## [Given task]
Retype the lines that run from the start of the records through the line containing "click(x=2348, y=1408)", including that line, without any changes.

## [Data provided]
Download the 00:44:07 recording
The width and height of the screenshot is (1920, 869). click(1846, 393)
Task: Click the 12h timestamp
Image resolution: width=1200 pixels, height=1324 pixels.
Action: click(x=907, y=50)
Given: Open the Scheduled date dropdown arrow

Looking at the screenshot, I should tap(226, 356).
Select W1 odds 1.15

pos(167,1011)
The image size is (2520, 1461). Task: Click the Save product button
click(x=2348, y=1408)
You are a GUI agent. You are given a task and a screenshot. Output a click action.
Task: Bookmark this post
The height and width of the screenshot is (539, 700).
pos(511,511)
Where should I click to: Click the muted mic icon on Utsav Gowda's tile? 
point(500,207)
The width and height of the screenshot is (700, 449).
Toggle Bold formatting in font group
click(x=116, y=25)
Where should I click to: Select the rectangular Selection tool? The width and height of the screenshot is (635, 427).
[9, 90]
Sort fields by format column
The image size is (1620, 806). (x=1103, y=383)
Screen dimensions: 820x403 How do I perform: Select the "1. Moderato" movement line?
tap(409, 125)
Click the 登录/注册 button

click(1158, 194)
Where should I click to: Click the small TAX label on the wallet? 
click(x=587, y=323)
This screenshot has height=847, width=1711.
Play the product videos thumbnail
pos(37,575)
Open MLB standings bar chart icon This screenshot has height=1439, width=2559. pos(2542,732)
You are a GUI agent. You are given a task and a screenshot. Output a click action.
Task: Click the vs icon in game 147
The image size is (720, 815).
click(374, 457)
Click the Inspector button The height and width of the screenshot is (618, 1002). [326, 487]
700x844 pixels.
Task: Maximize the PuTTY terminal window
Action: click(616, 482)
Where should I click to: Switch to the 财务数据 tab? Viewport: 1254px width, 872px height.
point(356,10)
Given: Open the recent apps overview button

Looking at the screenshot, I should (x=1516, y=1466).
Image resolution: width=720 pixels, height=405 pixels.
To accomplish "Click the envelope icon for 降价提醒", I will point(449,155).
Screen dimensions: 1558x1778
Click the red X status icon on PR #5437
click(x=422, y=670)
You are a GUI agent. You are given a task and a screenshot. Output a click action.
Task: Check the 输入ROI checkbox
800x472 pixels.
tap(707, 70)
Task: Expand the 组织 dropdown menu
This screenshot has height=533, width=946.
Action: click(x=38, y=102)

## [Response below]
Download the 00:44:07 recording
The width and height of the screenshot is (1920, 869). click(1846, 393)
Task: Click the 12h timestamp
Image resolution: width=1200 pixels, height=1324 pixels.
Action: click(x=907, y=50)
Given: Open the Scheduled date dropdown arrow

Looking at the screenshot, I should tap(226, 356).
Select W1 odds 1.15

pos(167,1011)
The image size is (2520, 1461). Task: Click the Save product button
click(x=2348, y=1408)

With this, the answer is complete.